下の文章から、「そのお金を手に駅に向かう。」で始まり「ら難なくこなすことができた。」まで続く部分を、一字も変えずに書き写してください。

* [文章の抜粋]
◆ ◆ ◆ ◆ ◆ ◆ ◆
目玉焼きとウィンナーと
おいでませ。玻璃です。
郵便局の通帳残高がいつもより多くなっているのを確認し引き出す。
そのお金を手に駅に向かう。
いつも通学のために利用する駅だが、今日はなんだか輝いて見える。
もうすぐ冬休み。
母から東京までの新幹線代が入金された。
東京で父は心機一転、タイル工事の会社に入って職人として働いていた。
都会では現場が切れることはない。
もともと左官や板金など職人としての器用さがあり、タイル工事もすぐに覚えたし、都会での運転もトラック運転手をやっていた経験から難なくこなすことができた。
社長からは即戦力として認められていて、かなり重宝されていたようだ。
母は有名な某都市銀行の社員食堂の厨房に入社していた。
旅館を経営していたときに大人数の料理を板前さんとともにさばいていた経験から他のスタッフより群を抜いて仕事の段取りが良く、のちに厨房の主任になり、メニューを考えたり、仕入れのほうまでやっていた。
◆ ◆ ◆ ◆ ◆ ◆ ◆
* [エントリー一覧]
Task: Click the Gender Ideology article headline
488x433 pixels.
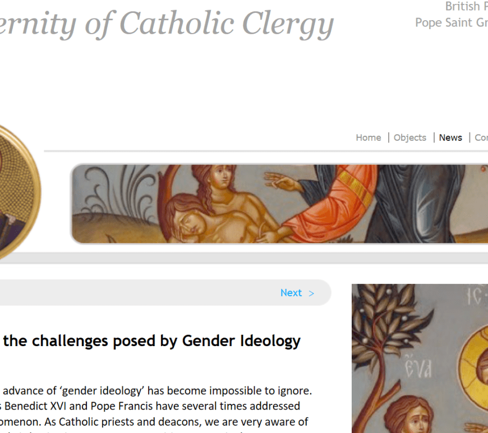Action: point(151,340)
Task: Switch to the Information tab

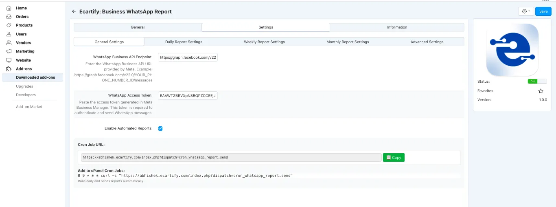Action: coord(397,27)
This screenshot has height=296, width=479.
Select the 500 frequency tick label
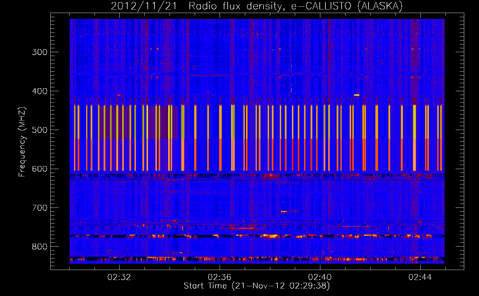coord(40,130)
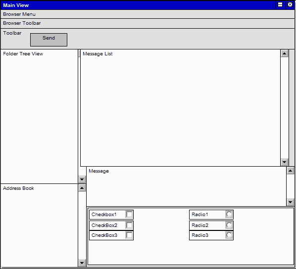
◆ ◆ ◆ ◆ ◆ ◆ ◆
* [解答]
そのお金を手に駅に向かう。
いつも通学のために利用する駅だが、今日はなんだか輝いて見える。
もうすぐ冬休み。
母から東京までの新幹線代が入金された。
東京で父は心機一転、タイル工事の会社に入って職人として働いていた。
都会では現場が切れることはない。
もともと左官や板金など職人としての器用さがあり、タイル工事もすぐに覚えたし、都会での運転もトラック運転手をやっていた経験から難なくこなすことができた。